Parte disso se dá por conta da "baguncinha generalizada" que vira o rolo da câmera e a galeria do celular com tantas imagens. Para ajudar a resolver o problema, o Quik aposta no recurso chamado "mural", que funciona como uma espécie de feed particular para suas imagens favoritas.
O novo Quik permite ainda a criação automática de vídeos com sincronização de música para os mais leigos. É só selecionar as fotos e vídeos que deseja usar, escolher uma música da sua biblioteca pessoal ou alguma disponibilizada pela própria GoPro — já livre de royalties e sem o risco de ser limada pelas redes sociais — para que a edição fique pronta.
Efeito pandemia, smartphones e o futuro da GoPro
Desde que abriu seu capital em 2014, a GoPro figurou entre as queridinhas de Wall Street, viu suas ações entrarem em um espiral descendente e lutou para virar o jogo. Mas a missão não é fácil quando seu principal produto disputa em um mercado em que quase metade da população mundial tem uma câmera cheia de recursos avançados no bolso graças aos celulares.
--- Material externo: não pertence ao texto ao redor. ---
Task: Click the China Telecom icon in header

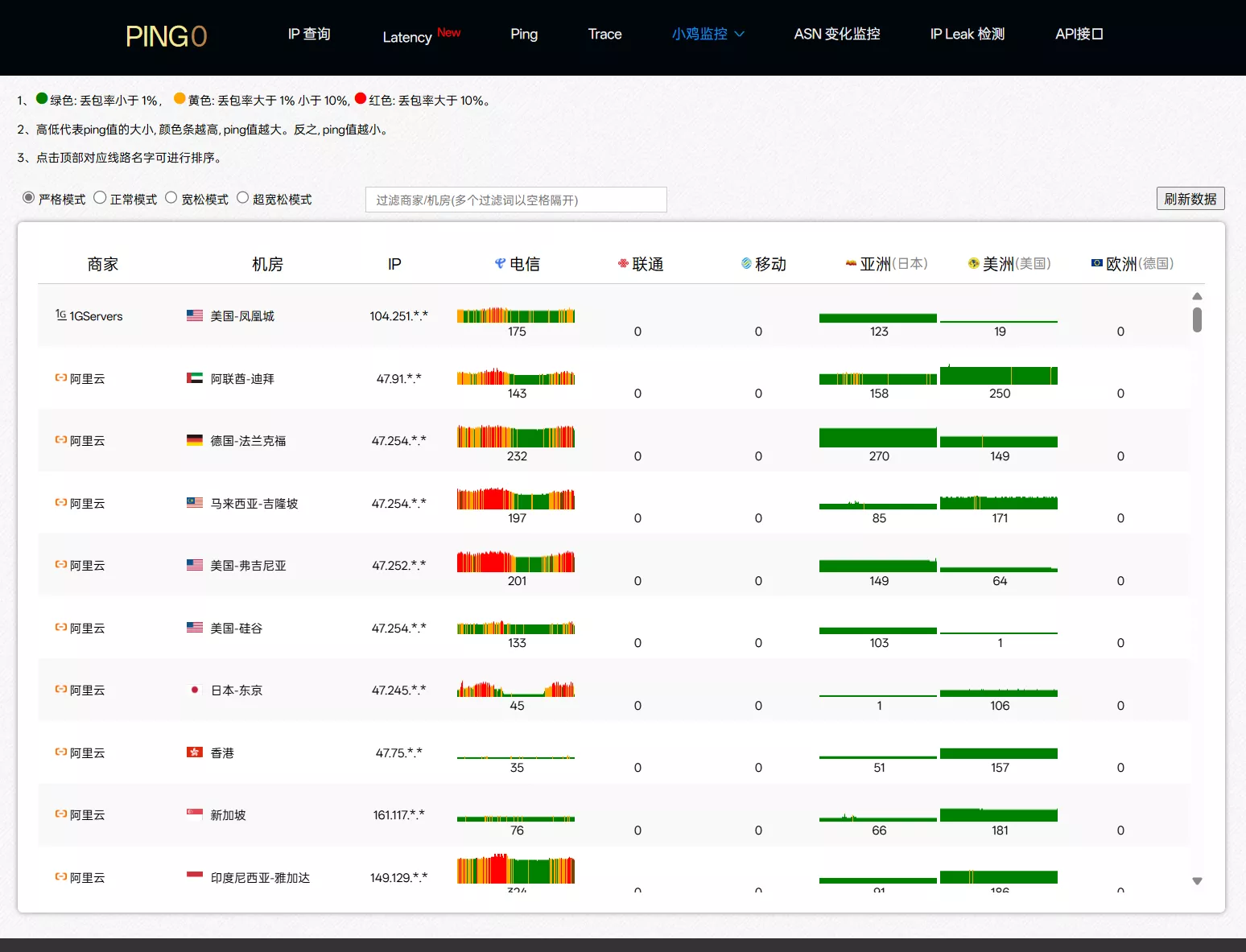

Sobre ter se inspirado no mundo dos smartphones para o desenvolvimento dos softwares da marca, Woodman não nega:
“No final do dia, tudo se resume a produzir a experiência mais conveniente possível para nossos usuários, e os smartphones têm feito um trabalho fenomenal. As empresas têm construído um hardware impressionante que é conveniente para o software que está sendo executado no telefone. Como uma empresa de hardware e software, temos que oferecer o mesmo nível de conveniência, porque é isso que as pessoas esperam”
Em 2020, durante a pandemia causada pelo coronavírus, a empresa anunciou um realinhamento estratégico, incluindo uma redução da força de trabalho de mais de 20%, foco em vendas diretas ao consumidor e no seu serviço de assinatura. Em março de 2021, os valores das ações voltaram a se tornar interessantes e a base de assinantes dos serviços da empresa ultrapassou a marca de 1 milhão, em abril.
A vantagem da assinatura GoPro é ampla e não está mais relacionada apenas a descontos na compra de novas câmeras e acessórios da marca, uma vez que oferece armazenamento ilimitado em nuvem de imagens da GoPro e transmissão ao vivo para a plataforma de streaming da GoPro diretamente da action cam.
Para o futuro, Woodman conta que podemos esperar uma versão desktop do Quik, o que vai permitir começar a edição de um vídeo no celular e terminar no computador, por exemplo. Além disso, em breve a assinatura do app deve incluir armazenamento ilimitado das imagens importadas para o mural. “Nosso objetivo é ter tudo sincronizado entre o desktop, o celular e a nuvem”, explica Woodman.
O CEO relembra ainda que o Brasil está no top três dos países que mais interagem socialmente com a marca. “De todos nós da GoPro a todos os nossos fãs brasileiros, muito obrigado. Nós adoramos, ouvimos vocês e continuaremos desenvolvendo produtos incríveis para vocês, porque sabemos o quanto apreciam isso”, finaliza.
Namastês a parte, dessa vez a GoPro parece estar determinada a fisgar novos usuários e gerar mais receita usando outros meios que não sejam suas câmeras, mas no final das contas, o recado ainda é de que tudo pode ficar melhor se capturado na action cam da marca.